Sono solo stralci di vite ricavate da cartelle cliniche provenienti di ex manicomi italiani che descrivono movimenti lenti praticati da fisici imbelli, piegati e piagati più dalla cura che dalla malattia. E poi numeri, patologie, devianze, abuso di farmaci e terapie d’urto ma anche di potere. Rari casi di miglioramento, morte nei “bracci”, trasferimenti forzati, famiglie divise dagli “scherzi della mente”. Carte scomode da slegare, analizzare e utilizzare come valido esercizio di memoria. Memoria individuale e famigliare che diventa collettiva grazie alle cartelle cliniche di 82 “matti” tutti nati in provincia di Cosenza, facenti parte del progetto (qui) “Carte da legare. Archivi della psichiatria italiana” della Direzione generale degli archivi facente capo al Ministero dei beni e delle attività culturali e del turismo. Le infografiche che vi proponiamo in esclusiva ridisegnano magari solo contorni e generalità di tutta quella “folle folla” di cosentini che dall’Unità d’Italia al secondo dopoguerra, popolavano i bracci di 9 strutture manicomiali. Erano soprattutto uomini (71) tra i 18 e i 33 anni, soldati o contadini, con grado d’istruzione elementare o analfabeti, internati coattamente per ordine della forza pubblica a causa di alienazioni mentali e forme depressive sulle quali solo in 14 casi viene attestato un reale miglioramento. Ma sono le malattie pregresse oppure contratte nelle strutture ospitanti le vere padrone della detenzione: perché in manicomio si entrava anche per quegli “strascichi” che febbre spagnola o malarica, tifo, broncopolmonite e sifilide lasciavano su menti e corpi segnati dalla miseria, ma addirittura per un semplice, occasionale o reiterato abuso di vino.

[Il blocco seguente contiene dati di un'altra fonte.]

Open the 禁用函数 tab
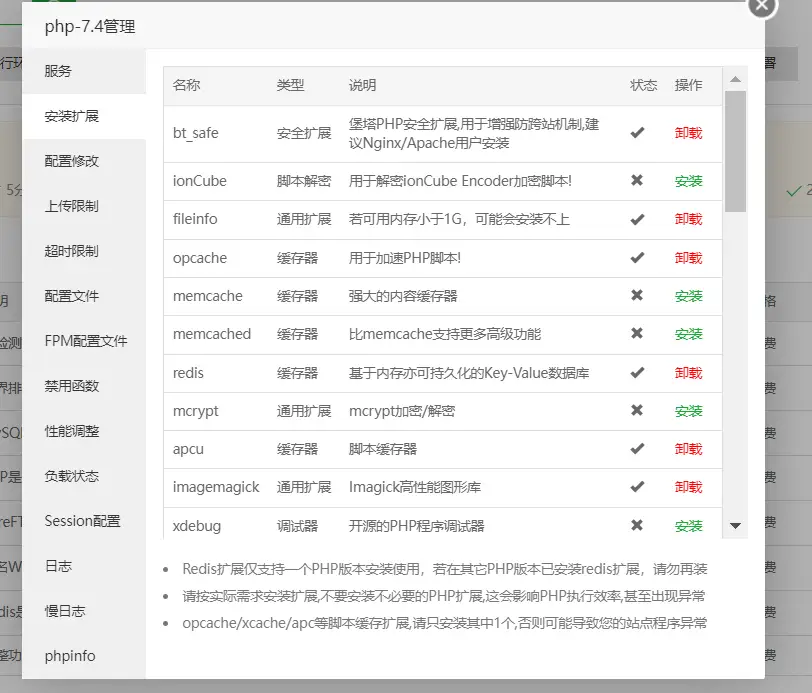72,386
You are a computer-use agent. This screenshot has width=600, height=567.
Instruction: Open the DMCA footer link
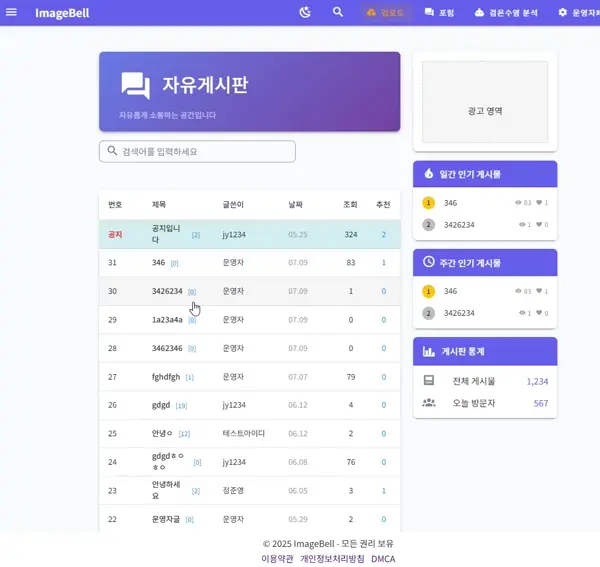click(383, 558)
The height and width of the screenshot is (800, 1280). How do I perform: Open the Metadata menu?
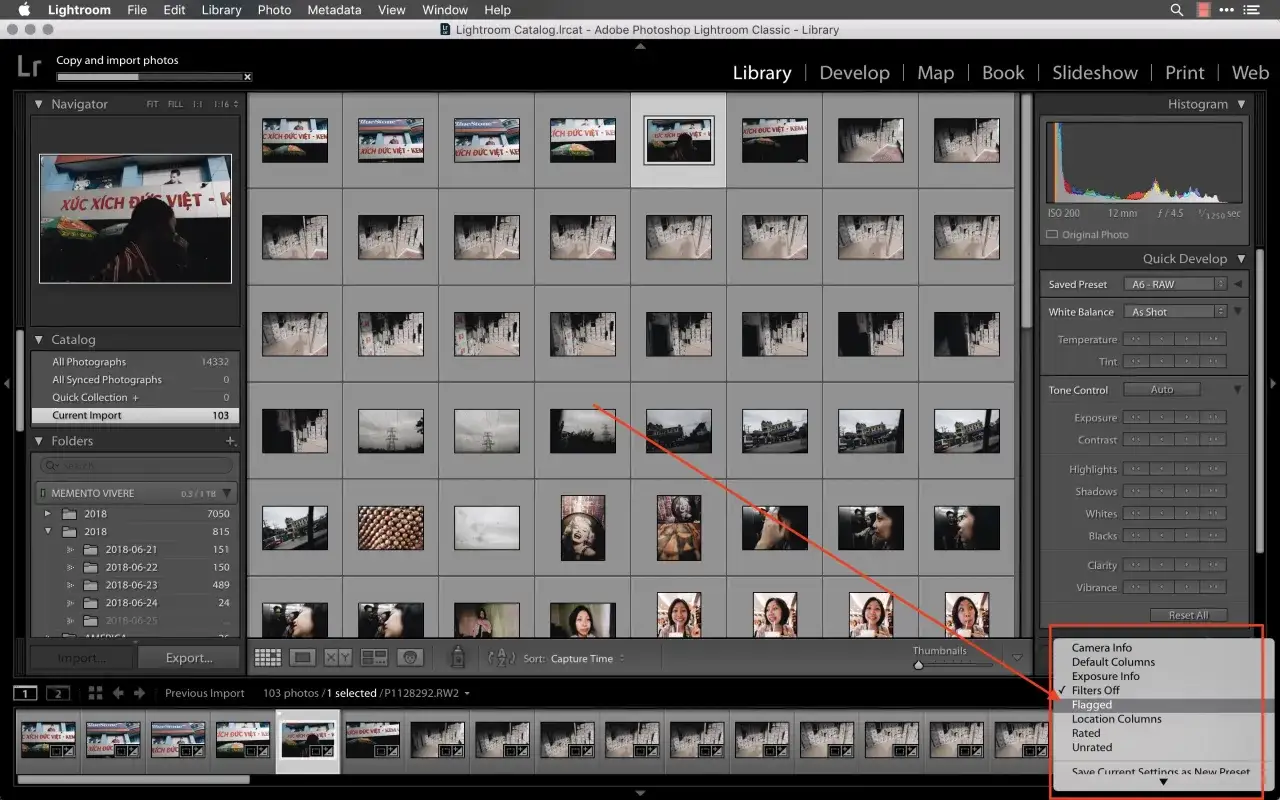pyautogui.click(x=334, y=9)
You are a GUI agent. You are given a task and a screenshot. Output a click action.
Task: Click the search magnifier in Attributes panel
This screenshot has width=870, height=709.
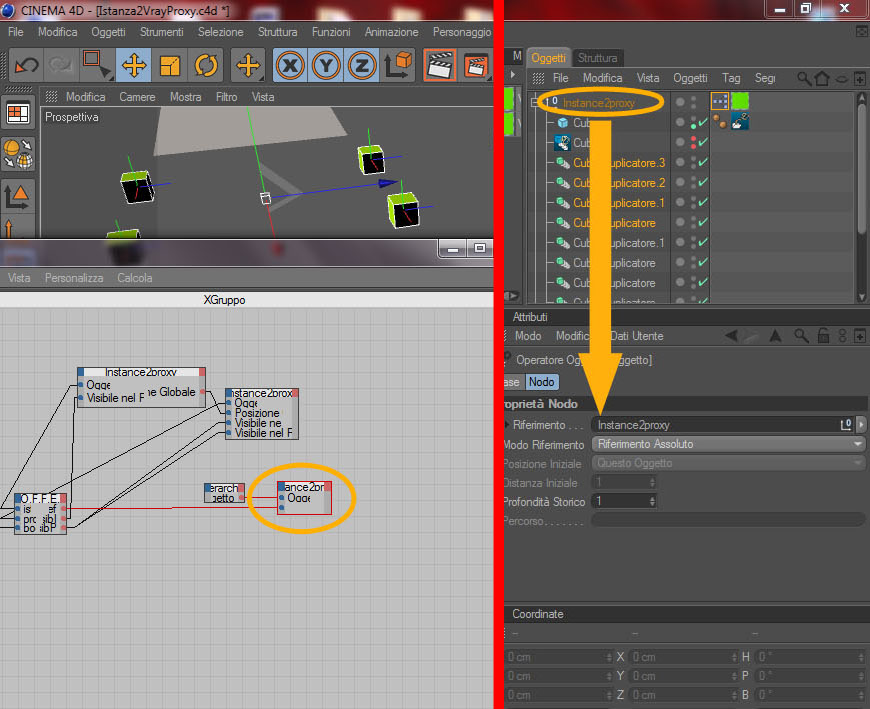tap(801, 336)
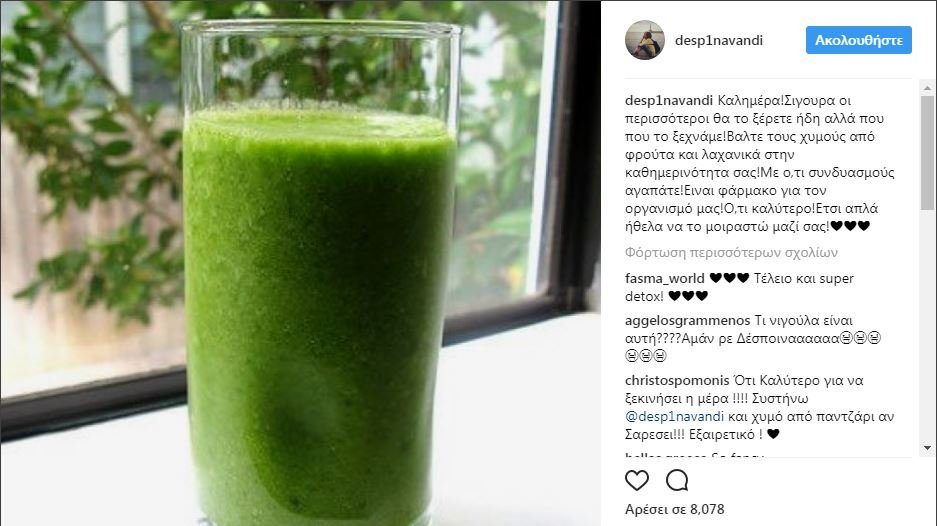Click the scrollbar down arrow in comments
Viewport: 937px width, 526px height.
pyautogui.click(x=927, y=448)
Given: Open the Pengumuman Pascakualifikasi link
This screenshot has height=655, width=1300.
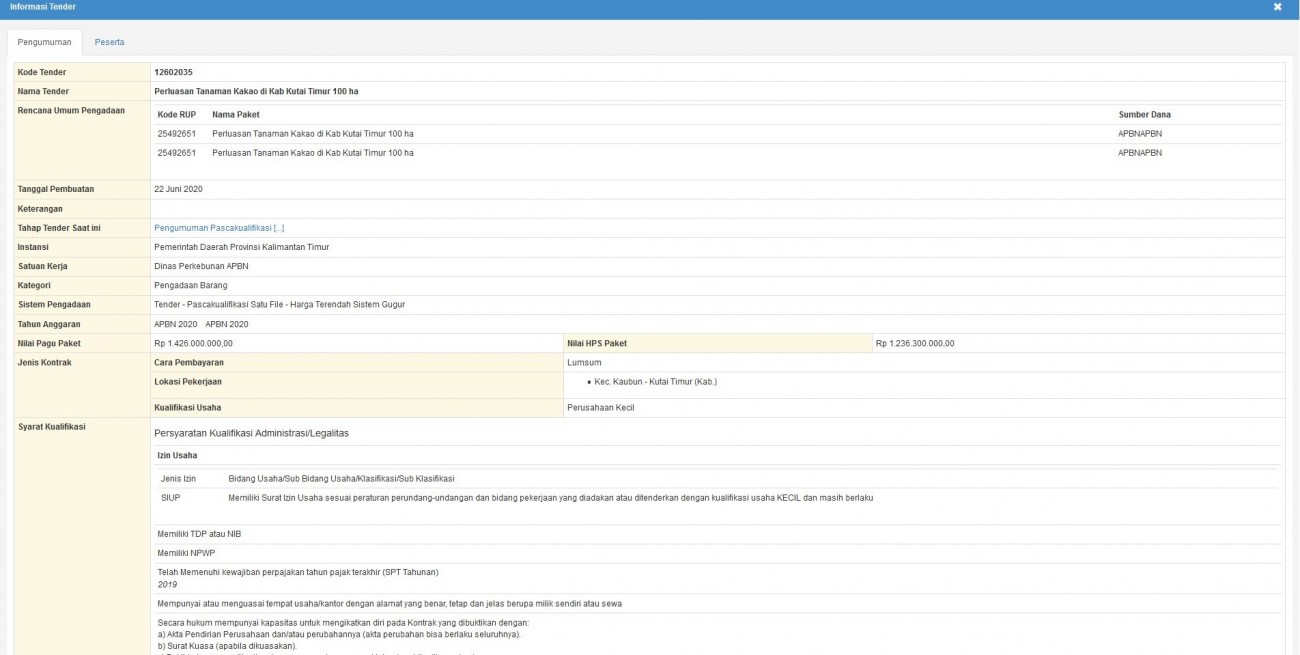Looking at the screenshot, I should pos(219,228).
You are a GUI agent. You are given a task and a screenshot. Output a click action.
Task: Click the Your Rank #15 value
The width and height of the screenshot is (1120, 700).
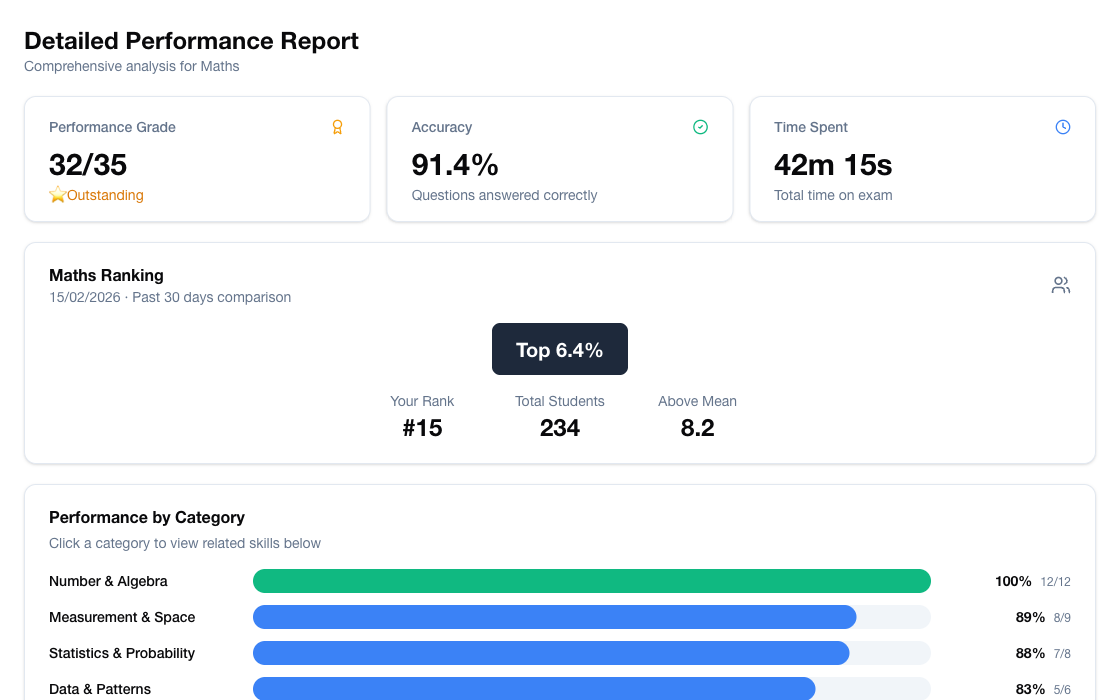coord(422,428)
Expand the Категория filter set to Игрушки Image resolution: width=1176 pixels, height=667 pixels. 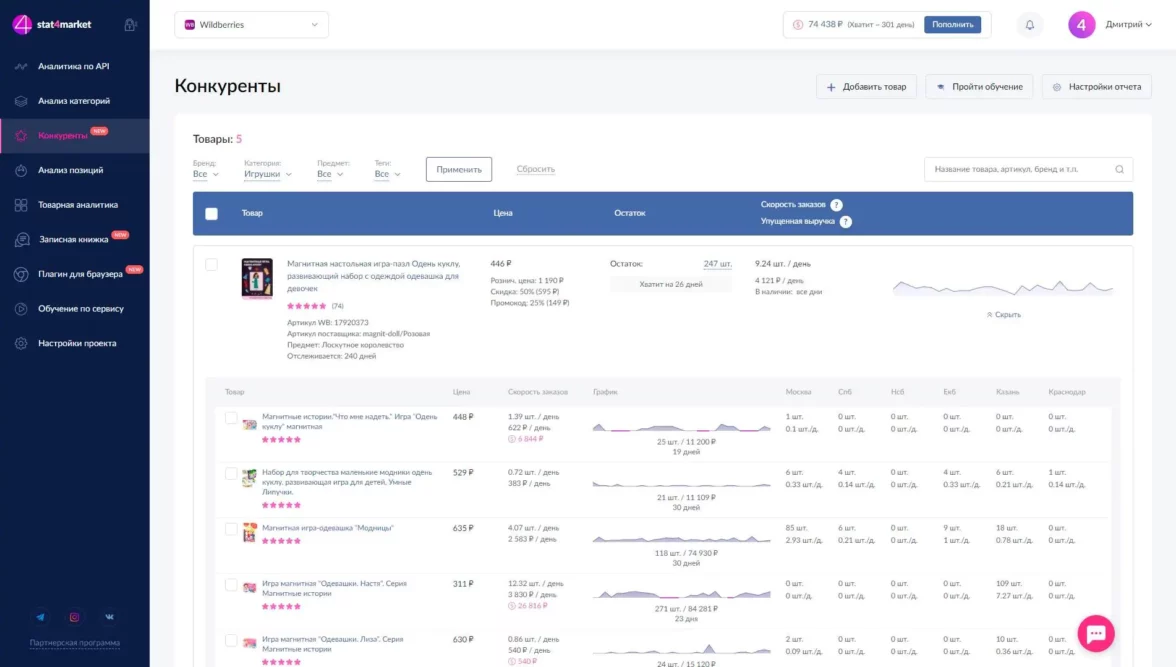point(267,174)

Oggi grazie al lavoro degli archivisti che dal 1999 si sono proposti di recuperare tutto «questo patrimonio sostanzialmente trascurato e che in molti luoghi correva un serio rischio di dispersione, quando non di distruzione», quelle che per anni sono state considerate “carte disonorevoli” diventano a tutti gli effetti beni culturali di un popolo costantemente alla ricerca delle proprie scomode e disonorevoli radici.